Entretien avec la créatrice de mode ghanéenne Ophelia Crossland

Ophelia Crossland © Mel Arthur Photography

Découvrez Ophelia Crossland, la créatrice de mode inspirée qui habille les femmes africaines puissantes. Entretien sur son label, la crise du Covid-19 et l’importance du digital pour les designers africains.

Qui est Ophelia Crossland ?

Je me décrirai en premier comme une femme d’Affaires africaine, une épouse, une mère et aussi une créatrice de mode grandement inspirée par la vie, l’optimisme et l’humour.

Quand avez-vous su que vous deviendrez créatrice de mode ?

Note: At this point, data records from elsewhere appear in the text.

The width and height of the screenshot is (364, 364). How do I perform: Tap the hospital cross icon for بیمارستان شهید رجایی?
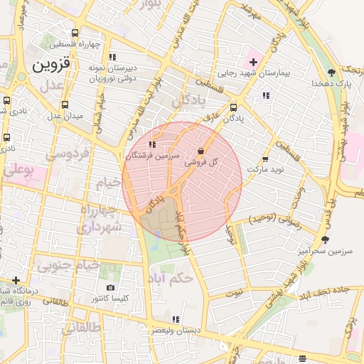tap(253, 62)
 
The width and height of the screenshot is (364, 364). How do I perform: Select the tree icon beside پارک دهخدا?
tap(331, 72)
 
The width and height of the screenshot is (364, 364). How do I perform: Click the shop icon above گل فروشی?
tap(200, 151)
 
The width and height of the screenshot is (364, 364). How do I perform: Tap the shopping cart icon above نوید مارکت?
tap(265, 159)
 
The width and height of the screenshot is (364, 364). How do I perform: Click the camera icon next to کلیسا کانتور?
tap(110, 288)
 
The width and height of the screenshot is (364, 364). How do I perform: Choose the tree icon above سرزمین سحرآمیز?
tap(326, 240)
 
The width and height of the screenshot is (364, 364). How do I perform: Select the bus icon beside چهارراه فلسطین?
tap(75, 32)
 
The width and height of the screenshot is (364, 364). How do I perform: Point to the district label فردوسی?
tap(67, 153)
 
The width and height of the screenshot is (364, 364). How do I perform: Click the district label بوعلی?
tap(22, 171)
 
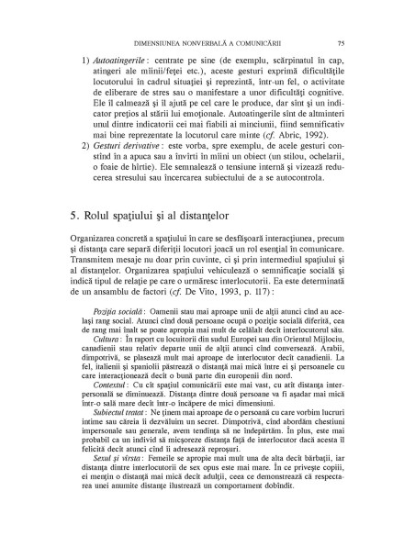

Je crois que j’ai toujours été destinée à une carrière de designer.  Je suis née d’une mère ghanéenne. Madame Sarah Crossland commerçante et experte en textile et mon père le Professeur Crossland était Docteur en archéologie et perliculteur. Plus jeune, je faisais déjà les vêtements de mes poupées, en m’amusant avec des aiguilles e des morceaux de tissus.  J’ai étudié les Arts Visuels au St. Mary’s Girls ensuite, je suis à allée à la Vogue Style School of Fashion & Design où je suis sortie major de ma promotion.  Alors disons qu’il n’y a pas eu de période spécifique ou j’ai eu un moment d’illumination. J’ai toujours baigné dans cet environnement propice à la création et voilà ou j’en suis aujourd’hui.

La recherche semble être un facteur déterminant de votre travail…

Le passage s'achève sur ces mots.